Personne ne sort de la Maison : pourquoi partir d’un lieu si parfait ? Mais parfois des personnes extérieures arrivent de loin pour épouser l’un des Capelan et y restent à tout jamais. Le début se rapproche d’un lieu utopique, parfait pour les citoyens à part entière. Mais bien vite, c’est la dystopie qui l’emporte, au moment de la mort du chef de la tribu, le « capitaine » (on devine qu’il a été assassiné) qui ne désigne pas de successeur affirmant : « Je suis mort, maintenant, alors je me fiche de ce qu’il va se passer. Je n’en ai jamais aimé un seul d’entre vous de toutes façons. » Dans ce temps d’incertitude quant à la légitimité du pouvoir, l’héroïne, Omnia Capelan, découvre par hasard des vérités cachées et sa curiosité (caractéristique étrange pour une Capelan) l’amène à explorer la Maison et son histoire, beaucoup plus noire qu’elle ne l’imaginait. Le roman devient alors une enquête policière labyrinthique et passionnante, sur fond de complot. Le côté sombre est souvent désamorcé par des scènes comiques, sans doute pour ménager les plus jeunes lecteurs qui auraient l’âge de l’héroïne (douze ans et quart), ce qui fait du roman un mélange un peu curieux : je partage l’avis de Sophie Pilaire dans Ricochet quant à la dispersion des effets tout en étant impressionnée par le monde inventé.

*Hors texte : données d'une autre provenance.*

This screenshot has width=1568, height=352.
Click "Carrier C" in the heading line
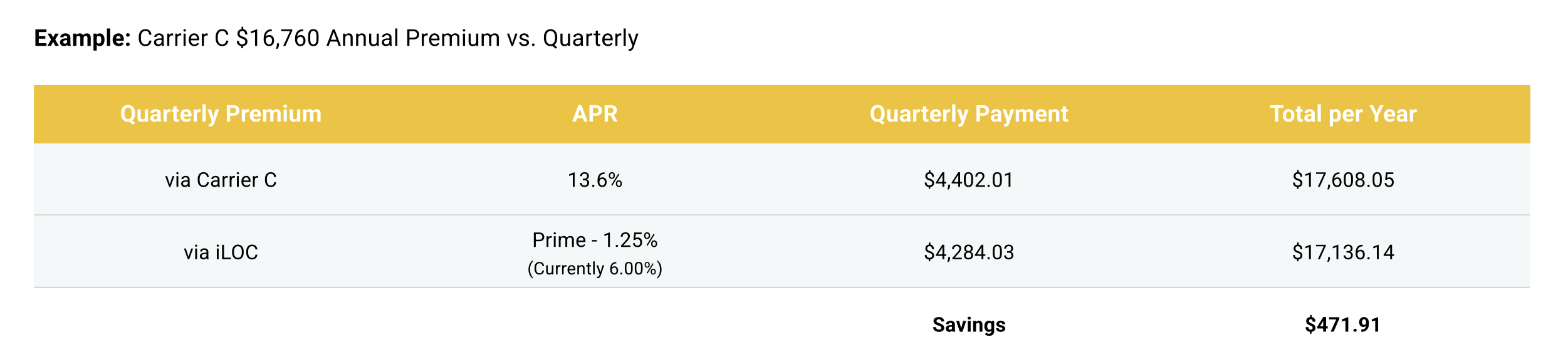pyautogui.click(x=183, y=38)
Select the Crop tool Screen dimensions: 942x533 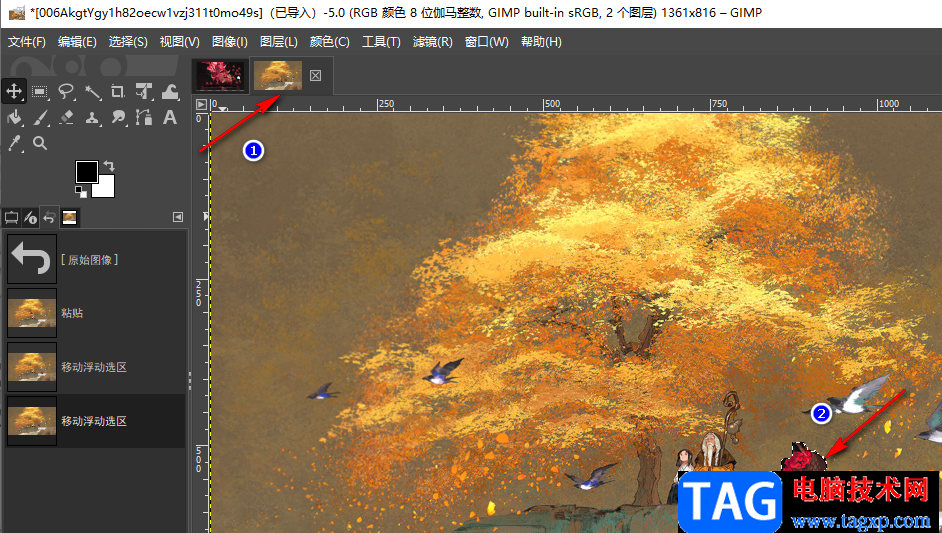pyautogui.click(x=118, y=91)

Les noms des personnages est une autre trouvaille : les noms des hommes commencent tous par Eter : Etergrand, Eterpiaf, Etersonge… ceux des femmes imitent le latin : Artésia, Basilica, Pedagogia… Et une question, posée deux fois à Omnia, propose une énigme : « est-ce le nom qui fait la personne ou la personne qui fait le nom ? » Question qui est ici davantage de l’ordre de la fabrique littéraire que de l’être. Vu le nom de l’héroïne (féminin pluriel de « tout » en latin, toute chose, toutes les choses) fait augurer pour elle un grand destin, à suivre dans les prochains volumes (le prochain est annoncé pour mars 2013).

 

La Bande à Grimme

La Bande à Grimme
Aurélien Loncke
L’école des loisirs (neuf), 2012

Conte de Noël

Par Anne-Marie Mercier

la bande a grimmeLes personnages de ce court roman, une bande d’enfants errants et voleurs grelottant de froid sous la neige, ont peu à voir avec les contes de Grimm malgré le titre et les allusions fréquentes à cet univers. On est dans un récit réaliste, entre Oliver Twist, conte de noël et roman policier où les petits luttent (avec succès) contre une bande de méchants très affreux qui ont enlevé un illusionniste – ou un magicien – qui faisait leurs délices.

L’histoire est charmante, les enfants attendrissants, cela fait un très joli récit volontairement naïf où les allusions à d’autres histoires connues sont semées comme des petits cailloux, mais un peu gratuitement.